• ARTICLE
Scala: generic weighted average function
Asked Answered
U

2

8

I want to implement a generic weighted average function which relaxes the requirement on the values and the weights being of the same type. ie, I want to support sequences of say: (value:Float,weight:Int) and (value:Int,weight:Float) arguments and not just: (value:Int,weight:Int). [See my earlier question in the run up to this.]

This is what I currently have:

def weightedSum[A: Numeric](weightedValues: GenSeq[(A, A)]): (A, A)

def weightedAverage[A: Numeric](weightedValues: GenSeq[(A, A)]): A = {
    val (weightSum, weightedValueSum) = weightedSum(weightedValues)
    implicitly[Numeric[A]] match {
        case num: Fractional[A] => ...
        case num: Integral[A] => ...
        case _ => sys.error("Undivisable numeric!")
    }
}

This works perfectly if I feed it for example:

val values:Seq[(Float,Float)] = List((1,2f),(1,3f))
val avg= weightedAverage(values)

However if I don't "upcast" the weights from Int to Float:

val values= List((1,2f),(1,3f)) //scalac sees it as Seq[(Int,Float)] 
val avg= weightedAverage(values)

Scala compiler will tell me:

error: could not find implicit value for evidence parameter of type Numeric[AnyVal]
val avg= weightedAverage(values)

Is there a way of getting round this?

I had an attempt at writing a NumericCombine class that I parameterized with A and B which "combines" the types into a "common" type AB (for example, combining Float and Int gives you Float) :

abstract class NumericCombine[A: Numeric, B: Numeric] {
    type AB <: AnyVal

    def fromA(x: A): AB
    def fromB(y: B): AB
    val num: Numeric[AB]

    def plus(x: A, y: B): AB = num.plus(fromA(x), fromB(y))
    def minus(x: A, y: B): AB = num.minus(fromA(x), fromB(y))
    def times(x: A, y: B): AB = num.times(fromA(x), fromB(y))
}

and I managed to write simple times and plus functions based on this with the typeclass pattern, but since NumericCombine introduces a path-dependent type AB, "composing" the types is proving to be more difficult than I expected. look at this question for more information and see here for the full implementation of NumericCombine.

Update

A somewhat satisfactory solution has been obtained as an answer to another question (full working demo here) however there is still room for some design improvement taking into account the points raised in the discussion with @ziggystar.

Underweight answered 13/4, 2017 at 1:52 Comment(5)
Yeah, what you're bumping up against is similar to something I asked about a while back. I couldn't find a satisfactory answer.Tier
#41093583Question
@Tier Thanks. yeah I had come across that question. I don't understand why the added implicits don't do anything though.Underweight
@Question Thanks for the link. yeah I understand how the implicit evidence parameter works. I am trying to get scalac to not opt for the lowest denimonator of Int and Float = AnyVal as clearly there is no Numeric[AnyVal].Underweight
@Tier any way this would work: #43393097Underweight
H
4

Linear combinations

I think the more general task that involves weighing/scaling some elements of type T by a scalar of type S is that of a linear combination. Here are the constraints on the weights for some tasks:

So the most general case according to this classification is the linear combination. According to Wikipedia, it requires the weights, S, to be a field, and T to form a vector space over S.

• DATA EXTRACT

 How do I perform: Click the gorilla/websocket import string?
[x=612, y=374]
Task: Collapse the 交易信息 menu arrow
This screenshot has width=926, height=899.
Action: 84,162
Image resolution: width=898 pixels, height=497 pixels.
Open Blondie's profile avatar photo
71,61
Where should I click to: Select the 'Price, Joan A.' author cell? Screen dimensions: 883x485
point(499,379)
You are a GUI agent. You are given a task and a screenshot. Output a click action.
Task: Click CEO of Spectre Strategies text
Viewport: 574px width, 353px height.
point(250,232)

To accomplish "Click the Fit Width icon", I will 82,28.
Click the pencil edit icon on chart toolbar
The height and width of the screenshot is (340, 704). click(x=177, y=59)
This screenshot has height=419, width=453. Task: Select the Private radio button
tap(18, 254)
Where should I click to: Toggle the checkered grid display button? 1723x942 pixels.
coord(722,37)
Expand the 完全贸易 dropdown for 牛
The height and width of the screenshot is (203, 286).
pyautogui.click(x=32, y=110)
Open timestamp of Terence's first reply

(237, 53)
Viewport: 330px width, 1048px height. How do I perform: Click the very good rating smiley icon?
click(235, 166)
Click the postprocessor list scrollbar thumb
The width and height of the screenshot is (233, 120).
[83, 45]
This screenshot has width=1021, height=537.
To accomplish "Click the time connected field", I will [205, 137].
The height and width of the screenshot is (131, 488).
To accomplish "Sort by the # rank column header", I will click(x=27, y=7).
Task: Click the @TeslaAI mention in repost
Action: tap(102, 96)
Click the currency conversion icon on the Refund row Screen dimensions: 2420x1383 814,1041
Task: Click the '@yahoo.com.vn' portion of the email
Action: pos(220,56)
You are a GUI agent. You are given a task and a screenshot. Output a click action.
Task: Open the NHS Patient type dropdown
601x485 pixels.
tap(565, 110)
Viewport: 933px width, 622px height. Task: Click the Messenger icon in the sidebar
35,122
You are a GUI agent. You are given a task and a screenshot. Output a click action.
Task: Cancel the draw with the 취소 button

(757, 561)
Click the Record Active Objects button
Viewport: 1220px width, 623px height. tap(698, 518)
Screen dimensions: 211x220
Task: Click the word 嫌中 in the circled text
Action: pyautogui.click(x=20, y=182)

• TASK DIRECTIONS
Answer these questions about the Scala weighted average thread.
(a) What error message does the compiler give when the weights are not upcast from Int to Float?
(b) What common type does NumericCombine give when it combines Float and Int?
(c) According to Wikipedia, as cited in the answer on linear combinations, what must the weights S be?

• EXERCISE RESULT
(a) "could not find implicit value for evidence parameter of type Numeric[AnyVal]"
(b) Float
(c) A field